__Instructions for the task__.
Word for word, reproduce every line of the data.

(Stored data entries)
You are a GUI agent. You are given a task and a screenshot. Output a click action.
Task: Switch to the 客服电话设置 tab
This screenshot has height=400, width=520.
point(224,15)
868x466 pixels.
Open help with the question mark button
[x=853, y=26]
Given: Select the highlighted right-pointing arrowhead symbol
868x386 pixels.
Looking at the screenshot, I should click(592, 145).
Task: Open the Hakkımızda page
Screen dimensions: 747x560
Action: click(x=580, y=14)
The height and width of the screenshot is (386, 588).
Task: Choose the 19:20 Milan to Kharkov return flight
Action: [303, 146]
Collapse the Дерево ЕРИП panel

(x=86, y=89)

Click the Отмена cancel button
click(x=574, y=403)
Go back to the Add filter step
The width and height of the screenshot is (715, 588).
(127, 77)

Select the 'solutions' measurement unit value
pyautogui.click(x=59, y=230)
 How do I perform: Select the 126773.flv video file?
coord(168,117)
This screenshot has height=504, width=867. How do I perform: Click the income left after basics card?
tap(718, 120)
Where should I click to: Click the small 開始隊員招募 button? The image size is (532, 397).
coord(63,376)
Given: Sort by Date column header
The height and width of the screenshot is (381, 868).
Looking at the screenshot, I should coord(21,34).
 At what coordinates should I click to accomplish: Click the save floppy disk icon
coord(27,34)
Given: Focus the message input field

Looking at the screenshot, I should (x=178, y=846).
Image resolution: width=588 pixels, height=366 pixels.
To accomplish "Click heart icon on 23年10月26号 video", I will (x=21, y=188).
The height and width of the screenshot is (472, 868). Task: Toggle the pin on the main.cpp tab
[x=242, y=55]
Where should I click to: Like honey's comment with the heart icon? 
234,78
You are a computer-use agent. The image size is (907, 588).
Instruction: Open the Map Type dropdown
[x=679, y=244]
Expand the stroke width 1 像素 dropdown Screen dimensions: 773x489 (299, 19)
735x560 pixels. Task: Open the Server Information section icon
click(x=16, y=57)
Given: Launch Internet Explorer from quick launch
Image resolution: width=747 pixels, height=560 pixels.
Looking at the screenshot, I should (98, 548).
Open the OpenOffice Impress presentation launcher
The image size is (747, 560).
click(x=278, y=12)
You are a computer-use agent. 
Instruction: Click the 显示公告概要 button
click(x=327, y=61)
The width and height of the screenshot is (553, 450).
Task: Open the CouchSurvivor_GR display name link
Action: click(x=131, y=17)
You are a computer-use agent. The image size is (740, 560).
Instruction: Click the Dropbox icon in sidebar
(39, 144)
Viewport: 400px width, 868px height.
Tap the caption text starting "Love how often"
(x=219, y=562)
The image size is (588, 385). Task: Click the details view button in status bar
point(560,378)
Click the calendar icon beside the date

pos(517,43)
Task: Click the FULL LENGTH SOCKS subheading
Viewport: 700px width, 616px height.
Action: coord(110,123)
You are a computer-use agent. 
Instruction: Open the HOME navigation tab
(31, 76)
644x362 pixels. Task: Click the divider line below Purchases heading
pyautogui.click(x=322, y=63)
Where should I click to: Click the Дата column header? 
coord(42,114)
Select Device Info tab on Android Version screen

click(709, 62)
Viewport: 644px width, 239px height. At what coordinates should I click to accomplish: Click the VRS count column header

__Exercise result__.
You are a GUI agent. You are given a task and a screenshot. Output a click action.
Task: Switch to the 客服电话设置 tab
This screenshot has height=400, width=520.
point(224,15)
868x466 pixels.
Open help with the question mark button
[x=853, y=26]
Given: Select the highlighted right-pointing arrowhead symbol
868x386 pixels.
Looking at the screenshot, I should click(592, 145).
Task: Open the Hakkımızda page
Screen dimensions: 747x560
Action: click(x=580, y=14)
The height and width of the screenshot is (386, 588).
Task: Choose the 19:20 Milan to Kharkov return flight
Action: [303, 146]
Collapse the Дерево ЕРИП panel

(x=86, y=89)

Click the Отмена cancel button
click(x=574, y=403)
Go back to the Add filter step
The width and height of the screenshot is (715, 588).
(127, 77)

Select the 'solutions' measurement unit value
pyautogui.click(x=59, y=230)
 How do I perform: Select the 126773.flv video file?
coord(168,117)
This screenshot has height=504, width=867. How do I perform: Click the income left after basics card?
tap(718, 120)
Where should I click to: Click the small 開始隊員招募 button? The image size is (532, 397).
coord(63,376)
Given: Sort by Date column header
The height and width of the screenshot is (381, 868).
Looking at the screenshot, I should coord(21,34).
 At what coordinates should I click to accomplish: Click the save floppy disk icon
coord(27,34)
Given: Focus the message input field

Looking at the screenshot, I should (x=178, y=846).
Image resolution: width=588 pixels, height=366 pixels.
To accomplish "Click heart icon on 23年10月26号 video", I will (x=21, y=188).
The height and width of the screenshot is (472, 868). Task: Toggle the pin on the main.cpp tab
[x=242, y=55]
Where should I click to: Like honey's comment with the heart icon? 
234,78
You are a computer-use agent. The image size is (907, 588).
Instruction: Open the Map Type dropdown
[x=679, y=244]
Expand the stroke width 1 像素 dropdown Screen dimensions: 773x489 (299, 19)
735x560 pixels. Task: Open the Server Information section icon
click(x=16, y=57)
Given: Launch Internet Explorer from quick launch
Image resolution: width=747 pixels, height=560 pixels.
Looking at the screenshot, I should (98, 548).
Open the OpenOffice Impress presentation launcher
The image size is (747, 560).
click(x=278, y=12)
You are a computer-use agent. 
Instruction: Click the 显示公告概要 button
click(x=327, y=61)
The width and height of the screenshot is (553, 450).
Task: Open the CouchSurvivor_GR display name link
Action: click(x=131, y=17)
You are a computer-use agent. The image size is (740, 560).
Instruction: Click the Dropbox icon in sidebar
(39, 144)
Viewport: 400px width, 868px height.
Tap the caption text starting "Love how often"
(x=219, y=562)
The image size is (588, 385). Task: Click the details view button in status bar
point(560,378)
Click the calendar icon beside the date

pos(517,43)
Task: Click the FULL LENGTH SOCKS subheading
Viewport: 700px width, 616px height.
Action: coord(110,123)
You are a computer-use agent. 
Instruction: Open the HOME navigation tab
(31, 76)
644x362 pixels. Task: Click the divider line below Purchases heading
pyautogui.click(x=322, y=63)
Where should I click to: Click the Дата column header? 
coord(42,114)
Select Device Info tab on Android Version screen

click(709, 62)
Viewport: 644px width, 239px height. At what coordinates should I click to accomplish: Click the VRS count column header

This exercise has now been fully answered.